We have been receiving a lot of questions since the revocation of E.O. 11246, and the majority of them can be boiled down to, “What do we do now?”
One project that should get off the ground as soon as possible: Get a handle on your state and local Equal Employment Opportunity/Affirmative Action (EEO/AA) obligations, because the compliance landscape just got a lot more complicated. Whenever there is a significant “void” in the law at the federal level, we have seen time and time again that the various states will and do rush in to fill that void.
Compensation discrimination and pay transparency are a handy, recent example. Pay discrimination on the basis of sex or race was made illegal on the federal level over 60 years ago with the passage of the Civil Rights Act in 1964, followed quickly by the emergence of E.O. 11246 the following year. But the Civil Rights Act merely gave employees an avenue to sue employers if/when compensation discrimination took place. The OFCCP could be more proactive under E.O. 11246 and investigate possible compensation discrimination in audits, but didn’t really ramp up those efforts until this century.
So, when the spotlight swung to compensation discrimination and pay equity issues about ten years ago, it was various states, not the federal government, that stepped up with new laws, regulations, and requirements for private employers. Unfortunately for those employers, most of which wanted to find ways to mitigate their legal risk and ensure that pay discrimination was not occurring, they faced a hodgepodge patchwork of different requirements depending on whether they had operations in or contracts with different jurisdictions. Each state approached pay equity their own way, and employers still yearn for a universal solution.
State and Local EEO/AA is Complex
When it comes to employment nondiscrimination generally, various states, cities, and counties have implemented their own E.O. 11246-like requirements over the years. But the vast majority of these requirements were based on the federal model, so federal contractors did not face an unmanageable patchwork of laws and regulations—their E.O. 11246 reports and analyses could most often pull double duty and satisfy most state or local requirements they might have.
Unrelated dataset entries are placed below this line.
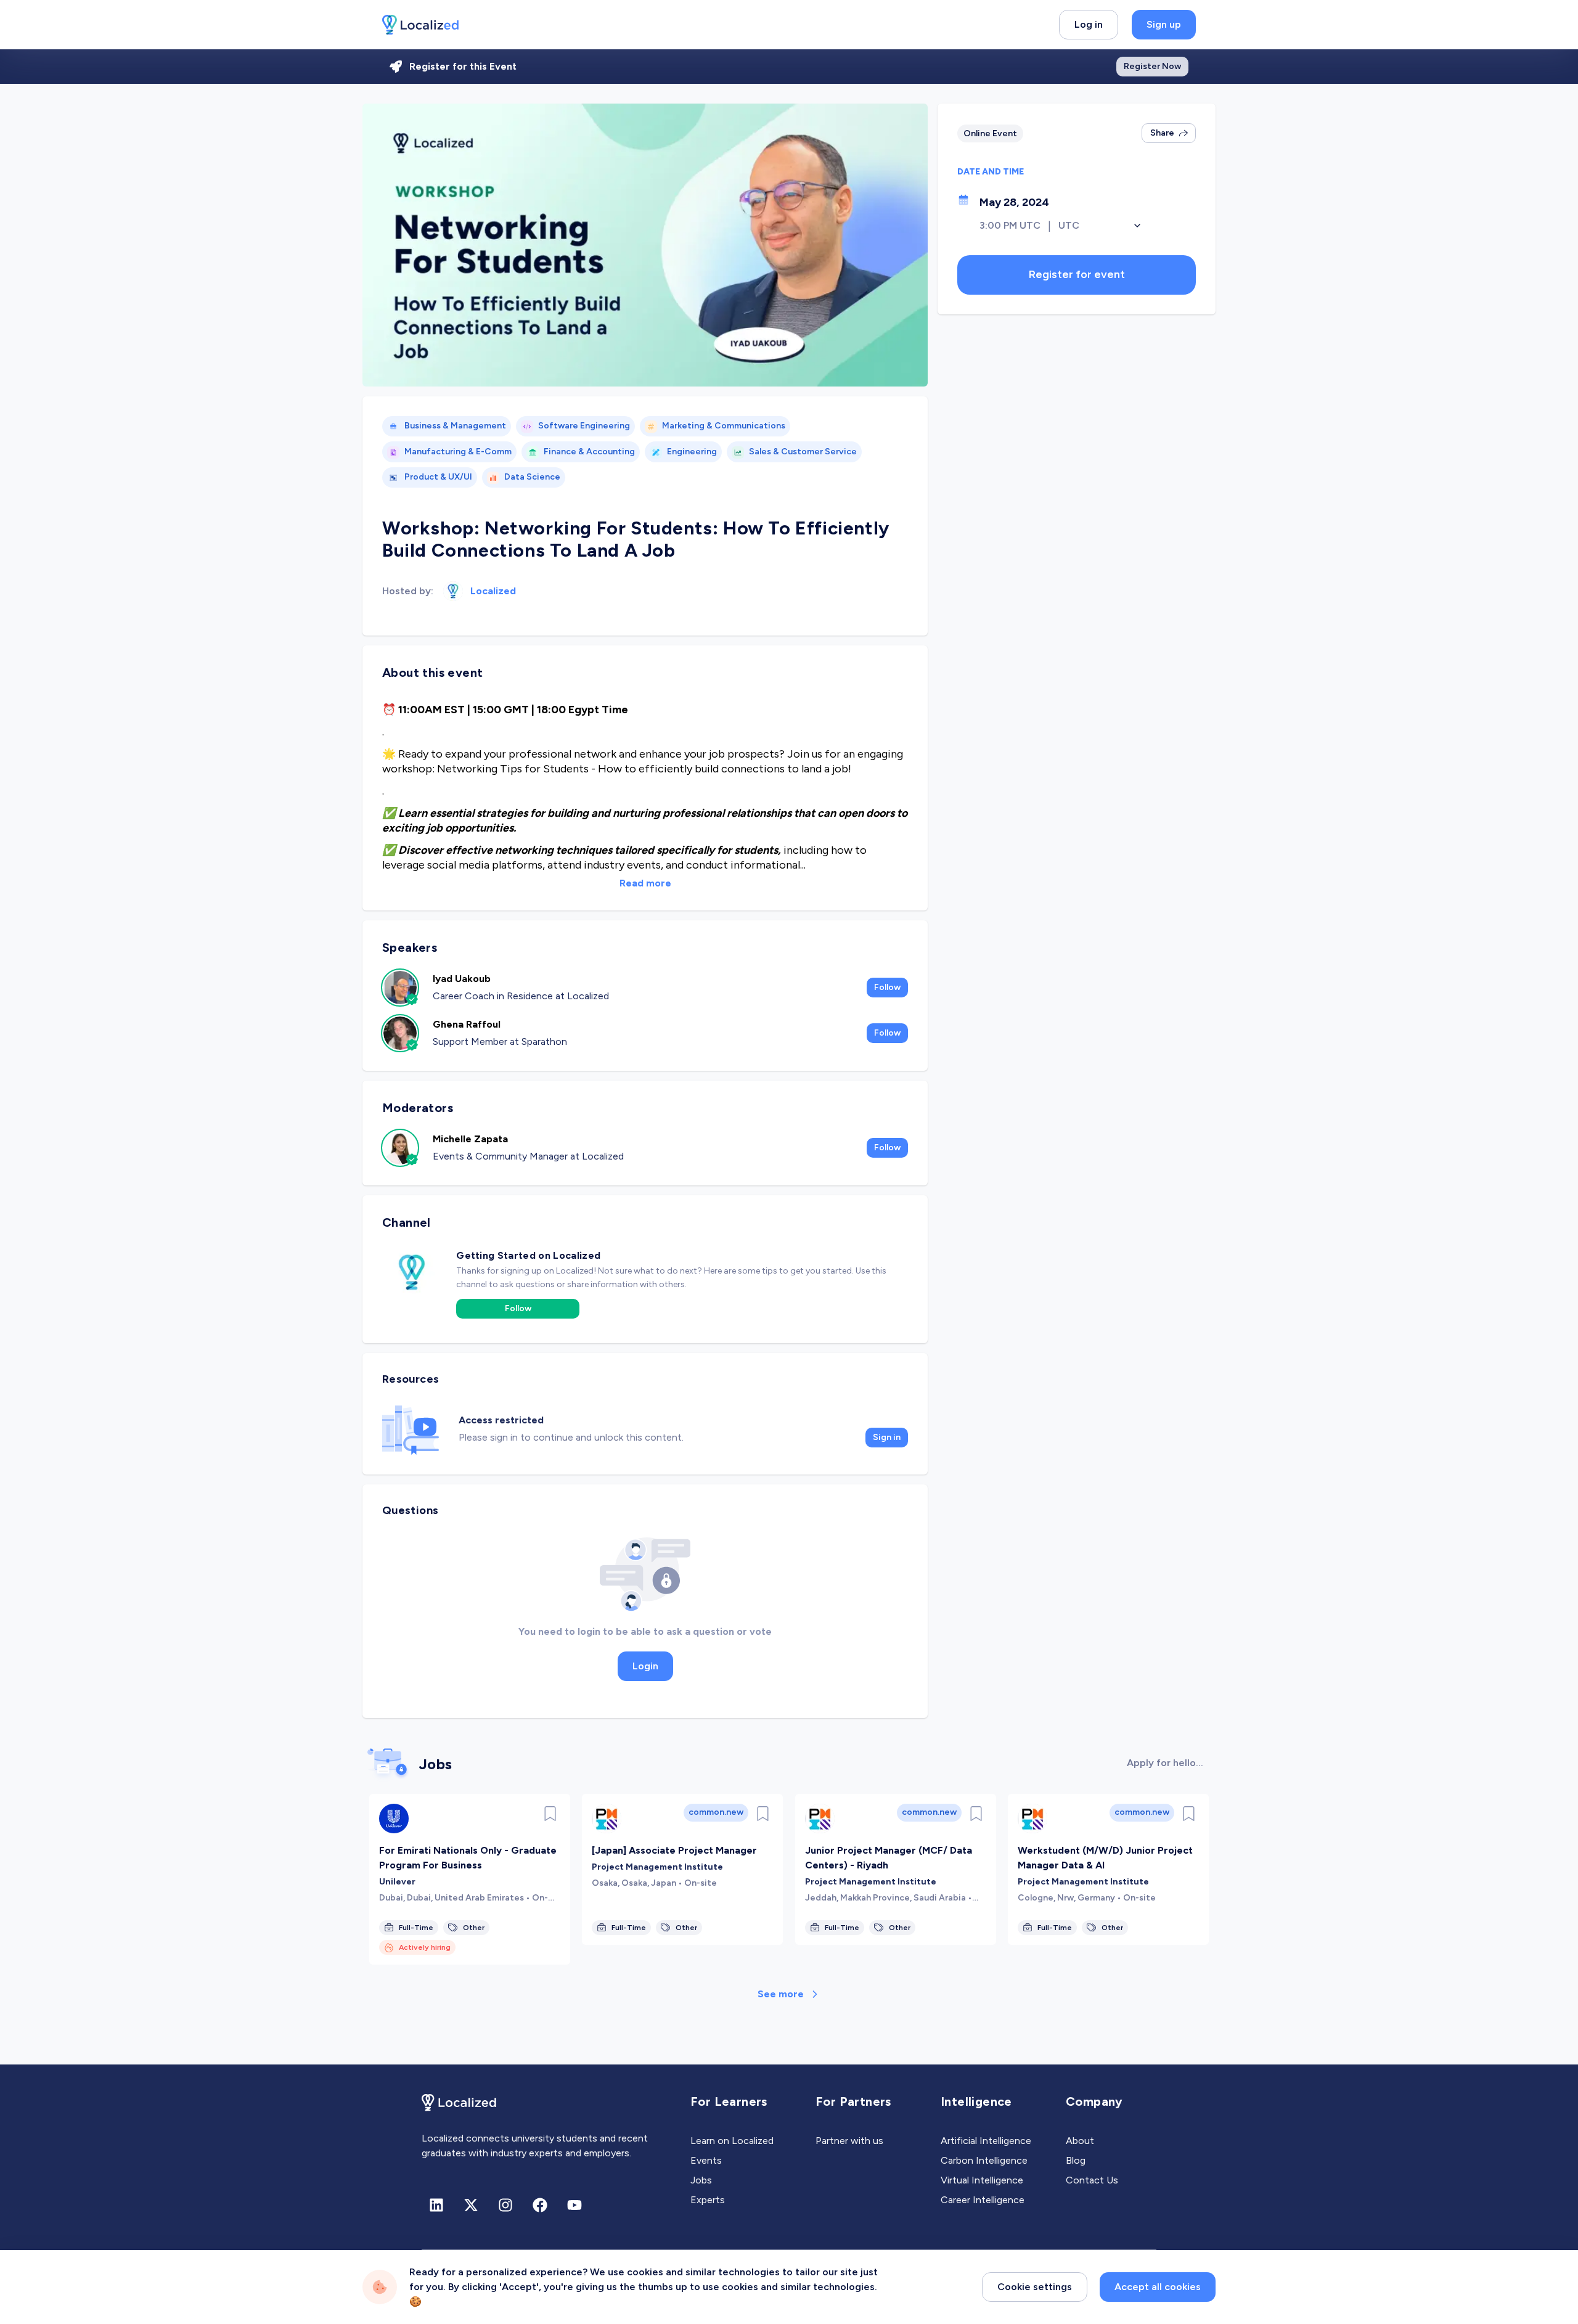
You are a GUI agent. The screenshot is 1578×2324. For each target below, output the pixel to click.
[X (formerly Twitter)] (471, 2205)
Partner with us (849, 2140)
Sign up (1164, 24)
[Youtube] (574, 2205)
But compliance with E.O. 11246 is no longer required, leaving only the patchwork behind to fill the gap. And the general consensus is that we may see more state and local EEO/AA requirements added to the books in the coming months and years, not a rollback. Before, states could largely rely on E.O. 11246 to ensure that at least federal contractors were working hard to ensure non-discrimination in an organized way, and therefore did not need to pass their own duplicative laws. Without E.O. 11246 on the books, states that don’t have their own protections will look at the need to implement them.
Keeping track of these requirements in the various states is extraordinarily difficult. Factor in that major cities in each state might have their own requirements and the task gets even harder. Then, factor in that counties might have separate requirements, and the task becomes virtually impossible.
What To Do Now
Every employer needs to review the extent to which they may operate in a jurisdiction with EEO/AA requirements, or hold contracts with states, cities, or counties that do. And unless they have a small army of researchers, employers will need help making sure they are meeting all of these various requirements now that they cannot rely on E.O. 11246 efforts to keep them compliant.
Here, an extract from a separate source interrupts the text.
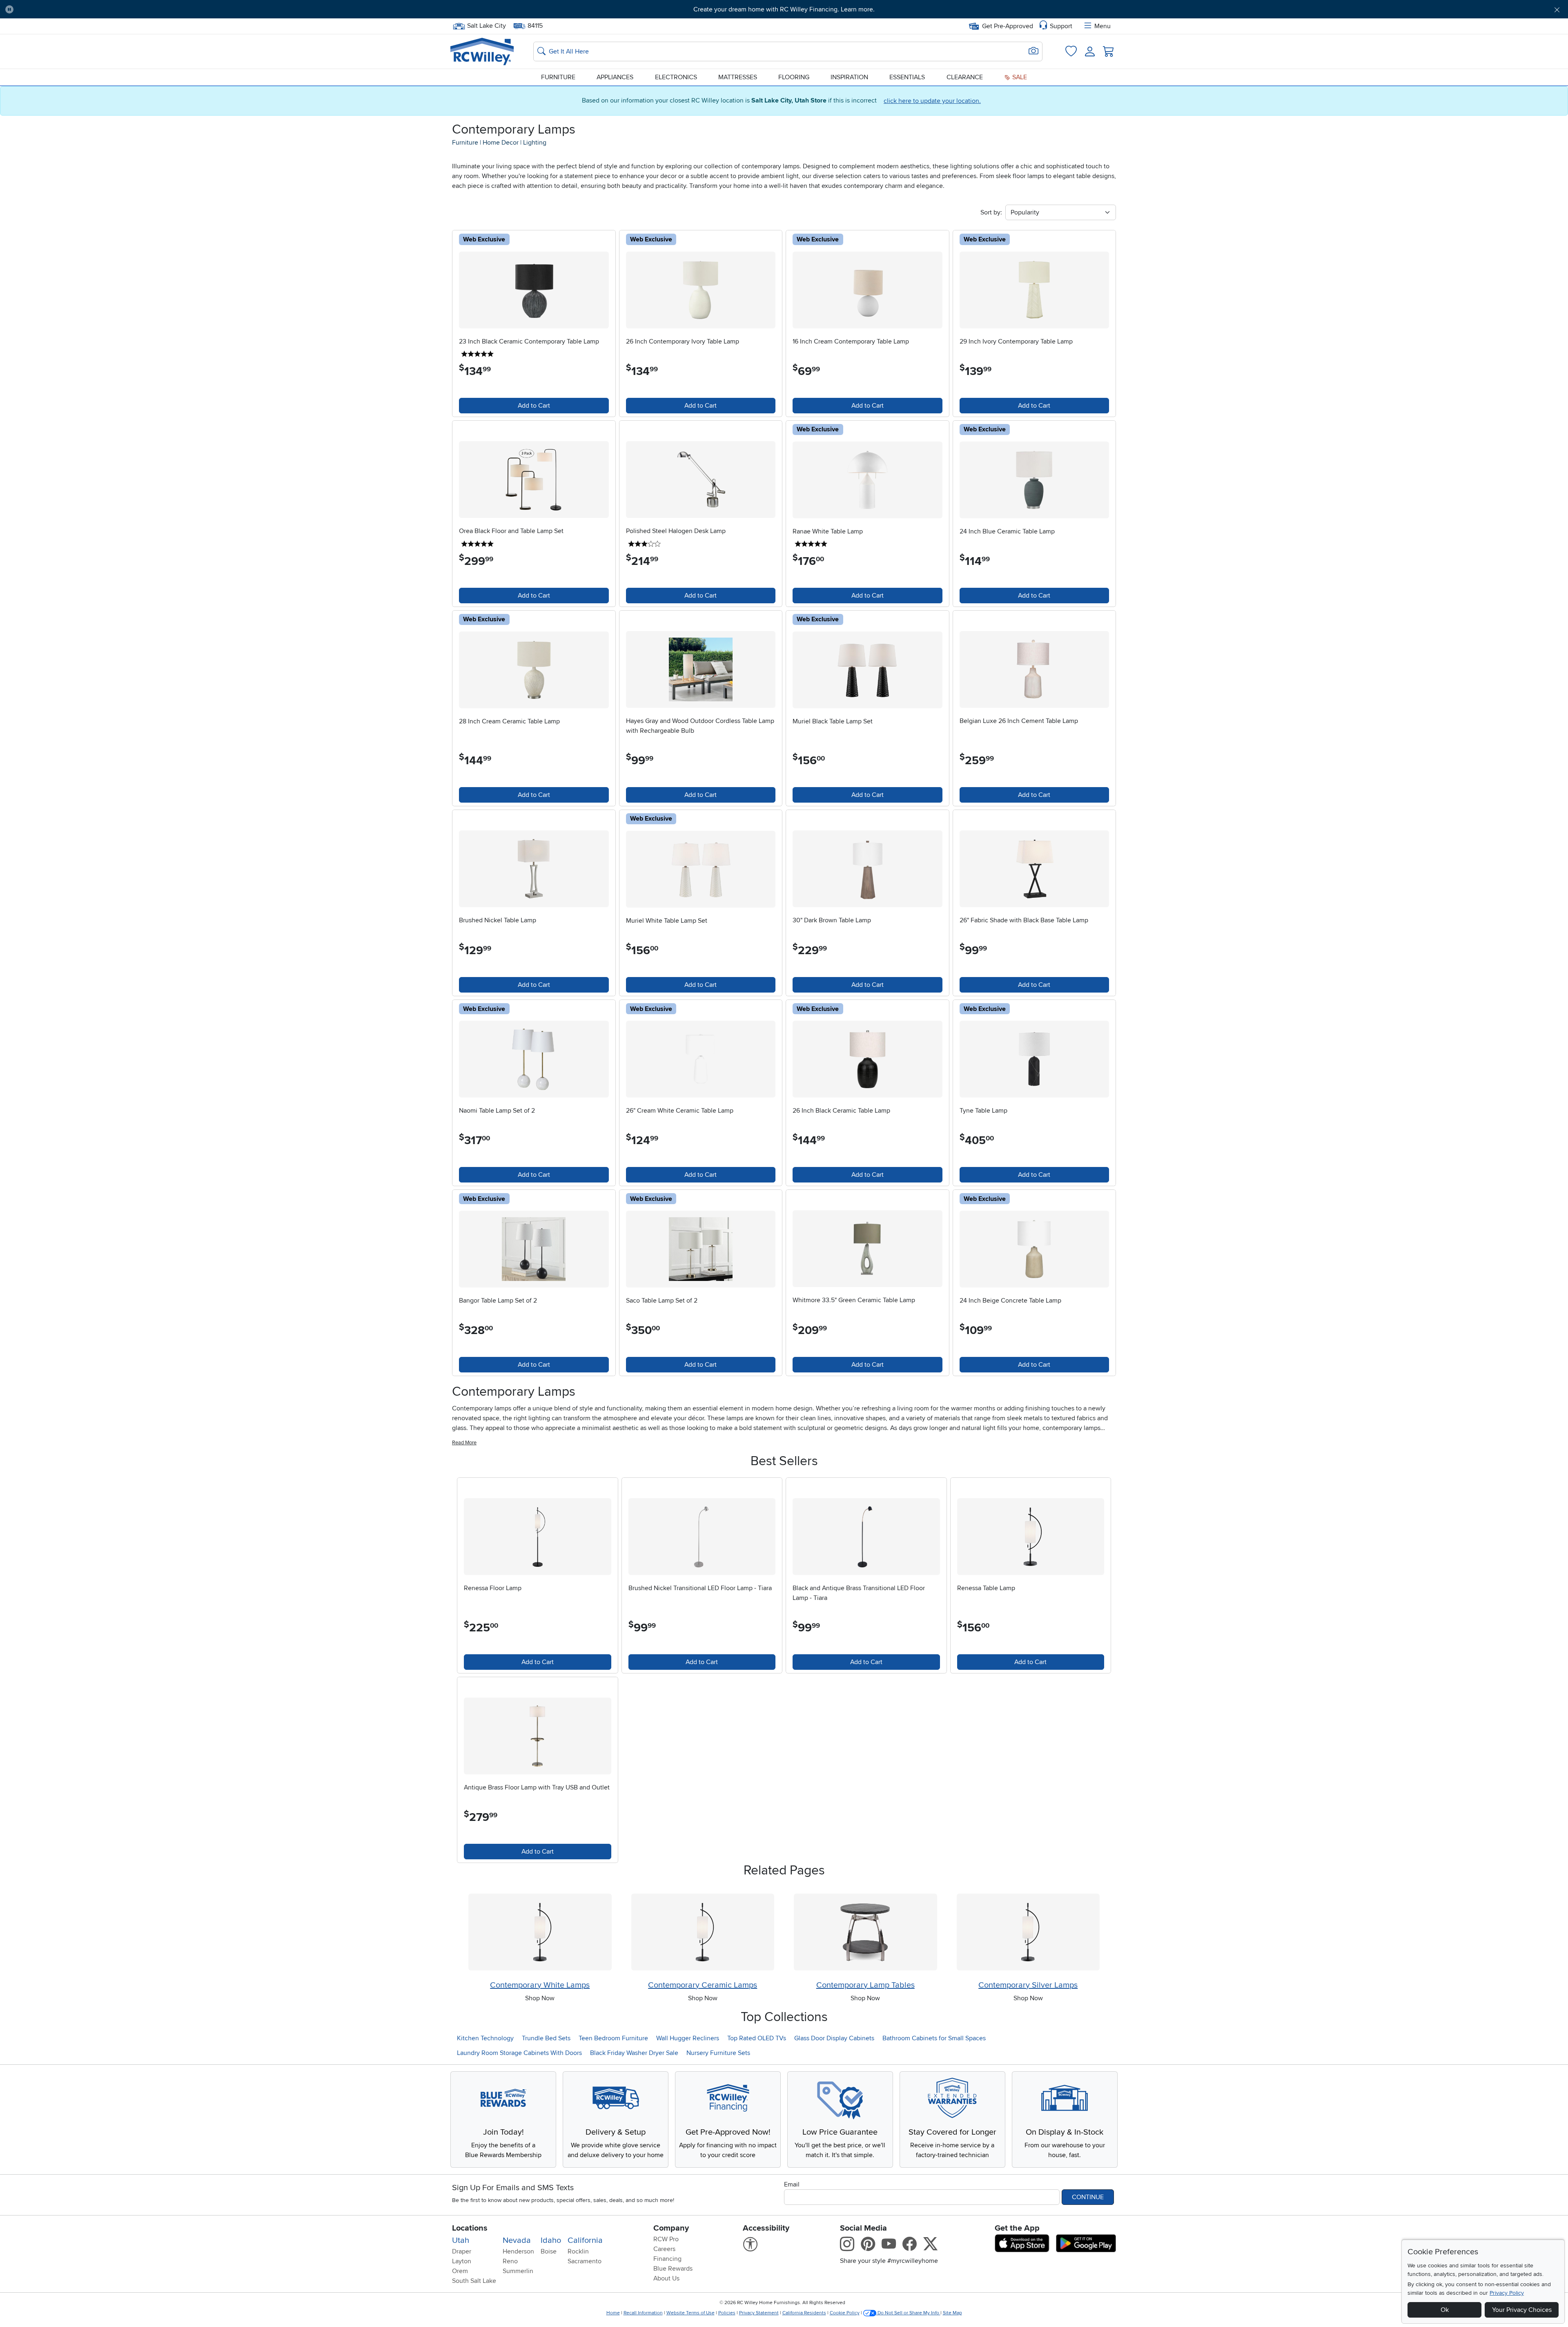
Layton (461, 2261)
That is where Berkshire can help. We can help you determine where your organization “operates” because we already have a trove of your employment data and can largely take that part of the project off your plate. And once we have your internal survey of state and local contracts, we can do the heavy lifting of mapping out the specific requirements your organization now has to meet, and formulate a plan for how you are going to meet them.
Because current state and local requirements were largely based on the federal model, your current E.O. 11246 reports and analyses may continue to suffice. That is why we are encouraging our clients to follow through on their 2025 “AAPs”, especially during the 90-day period where all federal contractors are expressly permitted to continue to follow the requirements of E.O. 11246. If your AAP start date is before April 21, 2025, you can complete your 2025 AAP project like you normally would within the “safe harbor” period provided in Trump’s Executive Order 14173.
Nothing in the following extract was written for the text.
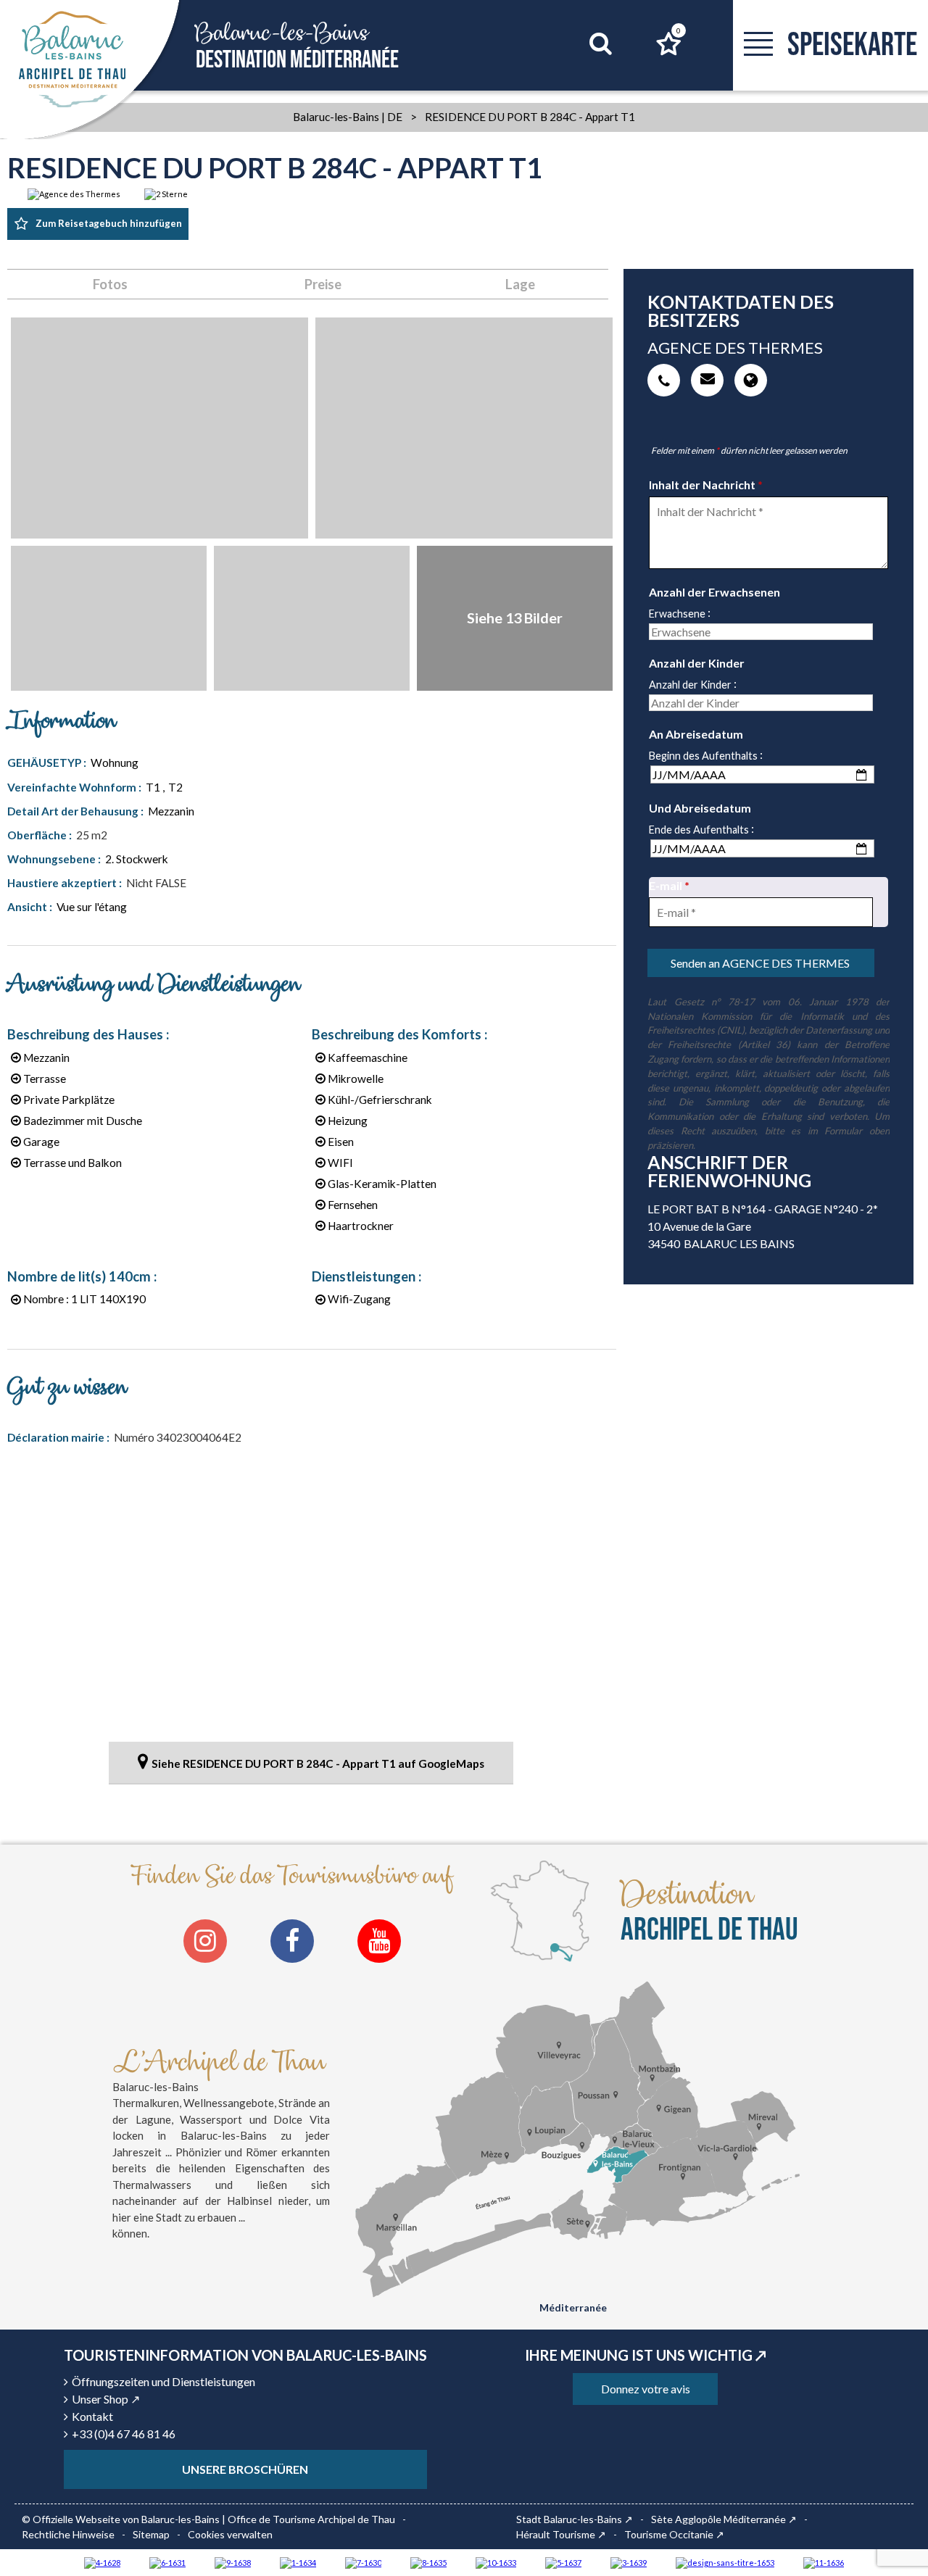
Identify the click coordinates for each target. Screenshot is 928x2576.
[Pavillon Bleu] (167, 2562)
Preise (322, 284)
After that, to satisfy state, county and local requirements, you will need to develop a plan to be able to respond to each unique requirement. In many cases, we think it’s likely that the workforce analytics you prepared under E.O. 11246, or something very similar, may still be what you need to prepare to comply with state and local requirements. Berkshire has the expertise and ability to provide what you need as you navigate this new patchwork of requirements to ensure your organization can maintain its contracts with state and local governments.
Looking Ahead
We understand that people are being inundated with information and advice right now, much of it unhelpful, and some of it questionable. That is why Berkshire is proceeding carefully and thoughtfully. We may not be the first one in your inbox, but ours are the ones you should be on the lookout for.
We cannot stress enough how important it is for your organization to get a handle on this, though. Get started today. Let your organization know that the recission of E.O. 11246 does not mean that they can rest on compliance, and assure them you are on top of what has to happen next. Then marshal your resources and make your state and local contract survey a priority.
Together, we will chart a safe course through these turbulent waters.